__Excerpted text__:
<<<<
Defending Against A Child Support Modification Request
For the most current overview and guidance on Child Support Orders click here to visit our updated Modification Of Child Support Orders page.
Today’s discussion is intended for parties who want to defend against the other party’s attempt to modify the child support provisions in their Decree. If you are more interested being the one to to modify child support, please take a look at Kelly’s other video on that subject.
Could You Please Give Us A Roadmap For Our Discussion For When Someone Wants To Defend Against The Modification Change?
First, we’ll talk about legal standards that have to be met, but the other side has to prove to make a change.
Next, we’ll talk about the nuts-and-bolts procedures of the specific steps they have to do.
Then we’ll talk about negotiations and mediation with the other side, how and when to try to settle?
Finally, we’ll talk about how to actually prove what you need to prove in order to successfully defend against the modification.
What Does The Other Side Have To Prove To Modify Child Support?
It depends on how long it’s been since your last order.
If it’s been three years or more, they can file a simple motion to adjust child support based on the party’s current incomes. They have to show at least a 10% difference in the support amount, and they have to show that the change is not temporary. This procedure is shorter because they can get a simple motion hearing before a commissioner or a judge within a matter of two or three months, rather than having to go all the way through trial, which takes much longer.
>>>>
__Collected data entries__:
<<<<
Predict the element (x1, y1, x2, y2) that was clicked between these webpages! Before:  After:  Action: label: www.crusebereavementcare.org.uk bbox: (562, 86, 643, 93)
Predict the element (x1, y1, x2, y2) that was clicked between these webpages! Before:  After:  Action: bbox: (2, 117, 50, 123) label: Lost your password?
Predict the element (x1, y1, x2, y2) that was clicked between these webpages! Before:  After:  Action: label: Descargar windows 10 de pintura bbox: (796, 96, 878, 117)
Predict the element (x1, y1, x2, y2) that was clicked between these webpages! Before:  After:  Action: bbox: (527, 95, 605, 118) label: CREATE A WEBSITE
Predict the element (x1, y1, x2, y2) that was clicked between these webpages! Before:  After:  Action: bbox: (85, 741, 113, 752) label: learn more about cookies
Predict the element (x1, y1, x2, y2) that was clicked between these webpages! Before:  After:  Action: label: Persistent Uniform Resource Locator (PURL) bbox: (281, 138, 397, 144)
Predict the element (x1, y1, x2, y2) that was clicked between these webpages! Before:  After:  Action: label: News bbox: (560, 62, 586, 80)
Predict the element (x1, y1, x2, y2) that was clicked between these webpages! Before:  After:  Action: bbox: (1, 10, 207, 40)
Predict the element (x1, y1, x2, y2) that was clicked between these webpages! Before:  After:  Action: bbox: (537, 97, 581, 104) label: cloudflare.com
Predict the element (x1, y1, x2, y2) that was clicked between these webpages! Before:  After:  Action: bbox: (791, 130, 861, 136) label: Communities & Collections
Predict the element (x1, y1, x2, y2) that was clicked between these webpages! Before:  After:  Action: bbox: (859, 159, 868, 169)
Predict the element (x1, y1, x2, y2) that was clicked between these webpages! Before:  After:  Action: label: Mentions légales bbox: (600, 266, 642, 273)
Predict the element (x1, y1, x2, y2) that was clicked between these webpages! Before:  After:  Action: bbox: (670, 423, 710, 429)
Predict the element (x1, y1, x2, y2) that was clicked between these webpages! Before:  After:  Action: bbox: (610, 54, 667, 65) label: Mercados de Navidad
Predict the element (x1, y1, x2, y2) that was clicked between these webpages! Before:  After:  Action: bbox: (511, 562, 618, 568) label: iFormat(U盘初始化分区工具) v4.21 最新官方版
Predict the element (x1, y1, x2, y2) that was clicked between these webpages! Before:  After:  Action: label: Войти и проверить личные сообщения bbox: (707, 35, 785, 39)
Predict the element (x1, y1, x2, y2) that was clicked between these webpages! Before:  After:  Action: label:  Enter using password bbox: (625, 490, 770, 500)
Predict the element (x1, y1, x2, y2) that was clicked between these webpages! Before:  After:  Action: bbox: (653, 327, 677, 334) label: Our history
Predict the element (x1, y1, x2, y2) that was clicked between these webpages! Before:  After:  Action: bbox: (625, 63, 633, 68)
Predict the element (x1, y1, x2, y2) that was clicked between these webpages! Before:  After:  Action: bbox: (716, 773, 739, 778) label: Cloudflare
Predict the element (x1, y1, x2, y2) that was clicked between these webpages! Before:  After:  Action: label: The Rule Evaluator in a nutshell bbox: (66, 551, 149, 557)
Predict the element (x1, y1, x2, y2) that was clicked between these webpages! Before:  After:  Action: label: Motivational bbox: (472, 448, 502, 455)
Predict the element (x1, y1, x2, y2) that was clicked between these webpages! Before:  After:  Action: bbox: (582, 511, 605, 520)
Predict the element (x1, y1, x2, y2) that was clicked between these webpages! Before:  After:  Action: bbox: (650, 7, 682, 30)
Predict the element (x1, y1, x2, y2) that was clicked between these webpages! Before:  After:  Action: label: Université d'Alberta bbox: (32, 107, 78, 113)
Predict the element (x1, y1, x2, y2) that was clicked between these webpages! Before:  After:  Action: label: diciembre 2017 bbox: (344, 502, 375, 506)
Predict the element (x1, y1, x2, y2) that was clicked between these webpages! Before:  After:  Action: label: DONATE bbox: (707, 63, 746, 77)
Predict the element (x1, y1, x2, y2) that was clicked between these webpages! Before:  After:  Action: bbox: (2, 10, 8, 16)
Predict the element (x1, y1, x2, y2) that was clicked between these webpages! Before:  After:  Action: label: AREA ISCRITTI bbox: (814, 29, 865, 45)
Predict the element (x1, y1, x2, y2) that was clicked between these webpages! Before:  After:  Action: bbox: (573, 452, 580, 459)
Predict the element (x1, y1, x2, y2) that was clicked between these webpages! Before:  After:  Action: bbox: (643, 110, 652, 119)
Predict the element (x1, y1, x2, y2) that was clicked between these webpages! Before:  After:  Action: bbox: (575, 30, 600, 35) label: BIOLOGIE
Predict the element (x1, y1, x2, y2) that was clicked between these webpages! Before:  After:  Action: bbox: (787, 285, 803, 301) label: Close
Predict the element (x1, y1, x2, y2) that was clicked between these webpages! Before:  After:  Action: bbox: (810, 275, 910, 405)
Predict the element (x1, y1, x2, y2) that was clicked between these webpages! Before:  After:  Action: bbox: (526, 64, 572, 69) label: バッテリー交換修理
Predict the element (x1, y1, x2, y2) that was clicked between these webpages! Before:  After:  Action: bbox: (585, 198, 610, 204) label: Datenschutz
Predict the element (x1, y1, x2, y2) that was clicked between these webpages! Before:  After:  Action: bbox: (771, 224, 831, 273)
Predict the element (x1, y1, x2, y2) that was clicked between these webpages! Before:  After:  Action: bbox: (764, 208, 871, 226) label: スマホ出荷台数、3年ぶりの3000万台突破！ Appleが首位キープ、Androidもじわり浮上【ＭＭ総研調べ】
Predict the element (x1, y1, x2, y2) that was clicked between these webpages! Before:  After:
>>>>
Repeat the child support modification text word for word, beginning at "Defending Against A" and stopping after "The Modification Change?". This material is separate from the child support modification text.

Defending Against A Child Support Modification Request
For the most current overview and guidance on Child Support Orders click here to visit our updated Modification Of Child Support Orders page.
Today’s discussion is intended for parties who want to defend against the other party’s attempt to modify the child support provisions in their Decree. If you are more interested being the one to to modify child support, please take a look at Kelly’s other video on that subject.
Could You Please Give Us A Roadmap For Our Discussion For When Someone Wants To Defend Against The Modification Change?